Another line of evidence supporting neurotensin agonists as important     antipsychotic drugs comes from animal models of psychosis developed in the Feifel laboratory. For example, subcutaneously administered neurotensin agonists reversed the natural PPI deficits in the Brattleboro rat a genetic model  that has been developed by our laboratory (Feifel et al., 2004) that exhibits strong validity for features  of schizophrenia and for predicting antipsychotic efficacy. This is very interesting since haloperidol, the prototypical first generation ("typical") antipsychotic are not able to produce this effect, and clozapine, the prototypical second generation ("atypical") antipsychotic are not able to match the robust effects of the neurotensin agonist. See graphs on haloperidol and clozapine




Acute subcutaneous administration PD, a neurotensin agonist that enters the brain, strongly increased PPI in Brattleboro rats and reversed the schizophrenia-like natural deficit in PPI that they have. In contrast, acute haloperidol did not produce this effect (although chronic haloperidol did) and clozapine, considered the most efficacious antipsychotic, produced a less robust effect on Brattleboro PPI. Significantly lower than Long Evans rats represented by ** (p<0.01). Significantly greater than no active PD dose represented by + (p<0.05) and  ++ (p<0.01).



Taken together, these studies from our laboratory indicate: 

1.  Neurotensin agonists administered systemically have a very auspicious preclinical profile suggestive of an antipsychotic drug. This profile is more similar to the newer generation (“atypical’) antipsychotics than first generation (“typical”) antipsychotics. 

2.  The antipsychotic-like mechanisms associated with neurotensin agonists are not all accountable simply by inhibition of the function of D2 receptors as had previously been thought. 

3.   Neurotensin agonists seem to be able to inhibit activity of the serotonin-2A receptor (even though they do not bind this receptor), which is known to be an important pharmacological effect with therapeutic benefits in psychosis and many other neuropsychiatric conditions including mood disorders.

 4.  Neurotensin agonists seem also to be able to inhibit glutamate (NMDA) and  D2 receptors in the brain which are important pharmacological effects for antipsychotic efficacy. 

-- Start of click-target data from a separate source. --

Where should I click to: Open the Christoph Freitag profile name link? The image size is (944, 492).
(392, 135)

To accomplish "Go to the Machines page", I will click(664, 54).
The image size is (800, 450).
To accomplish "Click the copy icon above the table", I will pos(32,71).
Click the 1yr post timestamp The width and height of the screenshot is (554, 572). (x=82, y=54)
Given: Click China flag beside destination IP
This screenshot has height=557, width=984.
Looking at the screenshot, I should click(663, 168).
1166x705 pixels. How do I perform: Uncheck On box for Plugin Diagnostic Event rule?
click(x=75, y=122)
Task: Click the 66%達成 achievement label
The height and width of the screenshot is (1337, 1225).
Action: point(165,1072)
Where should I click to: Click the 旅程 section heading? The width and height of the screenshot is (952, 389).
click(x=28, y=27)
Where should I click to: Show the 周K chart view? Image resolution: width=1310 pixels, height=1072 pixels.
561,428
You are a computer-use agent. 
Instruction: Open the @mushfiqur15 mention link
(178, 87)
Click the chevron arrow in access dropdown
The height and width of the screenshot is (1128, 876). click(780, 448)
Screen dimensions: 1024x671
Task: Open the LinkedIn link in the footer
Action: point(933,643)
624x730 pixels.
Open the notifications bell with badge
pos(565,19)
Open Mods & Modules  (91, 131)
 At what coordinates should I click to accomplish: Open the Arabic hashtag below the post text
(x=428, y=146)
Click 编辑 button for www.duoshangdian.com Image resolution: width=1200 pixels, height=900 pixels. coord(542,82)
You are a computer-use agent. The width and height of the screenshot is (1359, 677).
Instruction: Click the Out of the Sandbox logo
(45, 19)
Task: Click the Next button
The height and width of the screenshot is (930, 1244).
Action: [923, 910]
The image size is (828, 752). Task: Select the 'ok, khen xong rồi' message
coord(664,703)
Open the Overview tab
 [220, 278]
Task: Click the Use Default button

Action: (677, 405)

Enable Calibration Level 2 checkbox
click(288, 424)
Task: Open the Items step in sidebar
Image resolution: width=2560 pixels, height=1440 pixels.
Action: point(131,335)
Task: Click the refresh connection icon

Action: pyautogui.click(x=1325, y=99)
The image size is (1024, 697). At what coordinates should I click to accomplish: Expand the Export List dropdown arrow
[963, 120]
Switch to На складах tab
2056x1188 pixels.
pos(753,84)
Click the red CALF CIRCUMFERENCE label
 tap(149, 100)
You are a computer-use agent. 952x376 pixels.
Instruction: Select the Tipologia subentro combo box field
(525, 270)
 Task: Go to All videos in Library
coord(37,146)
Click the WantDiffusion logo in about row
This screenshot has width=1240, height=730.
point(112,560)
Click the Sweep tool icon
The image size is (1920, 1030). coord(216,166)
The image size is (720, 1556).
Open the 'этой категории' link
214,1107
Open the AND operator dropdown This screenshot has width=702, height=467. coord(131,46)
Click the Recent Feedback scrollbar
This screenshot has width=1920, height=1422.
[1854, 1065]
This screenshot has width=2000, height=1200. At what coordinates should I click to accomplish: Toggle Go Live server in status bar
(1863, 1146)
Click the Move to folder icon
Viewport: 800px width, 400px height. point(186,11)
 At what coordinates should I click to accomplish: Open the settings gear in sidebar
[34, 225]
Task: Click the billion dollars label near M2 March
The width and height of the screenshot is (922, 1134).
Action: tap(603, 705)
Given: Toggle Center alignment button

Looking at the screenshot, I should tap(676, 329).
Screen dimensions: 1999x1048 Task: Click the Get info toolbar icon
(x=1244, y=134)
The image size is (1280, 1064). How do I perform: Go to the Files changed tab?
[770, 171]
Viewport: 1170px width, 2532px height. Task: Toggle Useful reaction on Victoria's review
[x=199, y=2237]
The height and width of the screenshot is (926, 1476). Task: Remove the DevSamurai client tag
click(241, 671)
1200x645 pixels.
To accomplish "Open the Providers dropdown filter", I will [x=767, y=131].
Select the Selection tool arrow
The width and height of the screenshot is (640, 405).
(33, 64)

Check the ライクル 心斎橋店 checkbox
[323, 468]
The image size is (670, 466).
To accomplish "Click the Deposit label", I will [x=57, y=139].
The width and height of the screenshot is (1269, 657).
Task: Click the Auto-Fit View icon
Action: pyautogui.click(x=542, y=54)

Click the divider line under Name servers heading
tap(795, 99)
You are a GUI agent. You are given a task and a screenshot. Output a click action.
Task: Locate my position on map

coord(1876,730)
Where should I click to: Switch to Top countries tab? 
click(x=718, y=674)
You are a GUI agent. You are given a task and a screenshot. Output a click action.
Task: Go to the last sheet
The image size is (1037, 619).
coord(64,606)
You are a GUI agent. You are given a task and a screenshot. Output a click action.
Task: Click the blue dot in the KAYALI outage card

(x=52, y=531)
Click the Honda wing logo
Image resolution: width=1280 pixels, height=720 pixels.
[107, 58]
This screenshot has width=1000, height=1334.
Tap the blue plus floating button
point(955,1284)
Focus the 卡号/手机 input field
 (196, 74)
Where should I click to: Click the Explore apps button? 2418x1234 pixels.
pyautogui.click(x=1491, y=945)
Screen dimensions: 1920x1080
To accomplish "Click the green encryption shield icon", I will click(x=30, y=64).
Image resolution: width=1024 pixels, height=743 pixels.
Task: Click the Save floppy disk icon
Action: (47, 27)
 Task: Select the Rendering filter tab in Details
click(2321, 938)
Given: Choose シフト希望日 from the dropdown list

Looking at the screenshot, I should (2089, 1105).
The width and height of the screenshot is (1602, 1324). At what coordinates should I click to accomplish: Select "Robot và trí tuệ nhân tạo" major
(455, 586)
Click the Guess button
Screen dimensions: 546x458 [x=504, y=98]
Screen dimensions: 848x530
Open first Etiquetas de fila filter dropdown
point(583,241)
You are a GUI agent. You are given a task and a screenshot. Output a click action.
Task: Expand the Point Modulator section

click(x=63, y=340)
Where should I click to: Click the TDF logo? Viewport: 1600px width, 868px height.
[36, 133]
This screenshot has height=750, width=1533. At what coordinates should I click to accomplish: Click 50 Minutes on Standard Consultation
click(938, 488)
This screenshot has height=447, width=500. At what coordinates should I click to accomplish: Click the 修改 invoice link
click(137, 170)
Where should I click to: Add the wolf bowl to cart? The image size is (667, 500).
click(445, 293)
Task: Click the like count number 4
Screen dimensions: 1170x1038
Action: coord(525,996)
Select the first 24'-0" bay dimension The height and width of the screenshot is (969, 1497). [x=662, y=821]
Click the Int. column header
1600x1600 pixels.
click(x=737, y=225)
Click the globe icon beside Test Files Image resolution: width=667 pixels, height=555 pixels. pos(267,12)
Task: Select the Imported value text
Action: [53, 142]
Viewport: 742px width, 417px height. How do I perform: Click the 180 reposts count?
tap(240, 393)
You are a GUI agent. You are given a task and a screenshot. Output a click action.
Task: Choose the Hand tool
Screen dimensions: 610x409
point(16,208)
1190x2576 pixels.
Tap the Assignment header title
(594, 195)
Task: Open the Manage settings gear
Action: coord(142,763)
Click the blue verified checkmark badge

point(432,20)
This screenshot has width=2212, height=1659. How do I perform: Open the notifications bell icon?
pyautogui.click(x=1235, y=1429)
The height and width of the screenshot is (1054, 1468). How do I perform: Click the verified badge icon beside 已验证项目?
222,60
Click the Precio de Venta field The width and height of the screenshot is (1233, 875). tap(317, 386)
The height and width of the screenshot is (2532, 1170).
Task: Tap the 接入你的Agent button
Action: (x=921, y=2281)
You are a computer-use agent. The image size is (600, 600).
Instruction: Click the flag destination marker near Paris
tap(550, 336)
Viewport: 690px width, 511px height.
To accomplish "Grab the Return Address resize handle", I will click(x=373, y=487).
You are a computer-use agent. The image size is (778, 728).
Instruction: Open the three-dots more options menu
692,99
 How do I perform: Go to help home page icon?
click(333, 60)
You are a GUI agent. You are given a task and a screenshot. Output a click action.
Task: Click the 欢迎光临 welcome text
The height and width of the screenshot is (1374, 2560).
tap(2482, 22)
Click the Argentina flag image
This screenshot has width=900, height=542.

These findings are exciting and suggest that drugs that target neurotensin receptors in the brain may represent a novel class of antipsychotics, the first type that do not exhibit binding affinity for dopamine or serotonin receptors. 

Our laboratory is actively pursuing further studies with neurotensin agonists and investigating the extent of the antipsychotic-like potential of treatments that target neurotensin receptors using a number of different tools including neurotensin receptor knockout mice.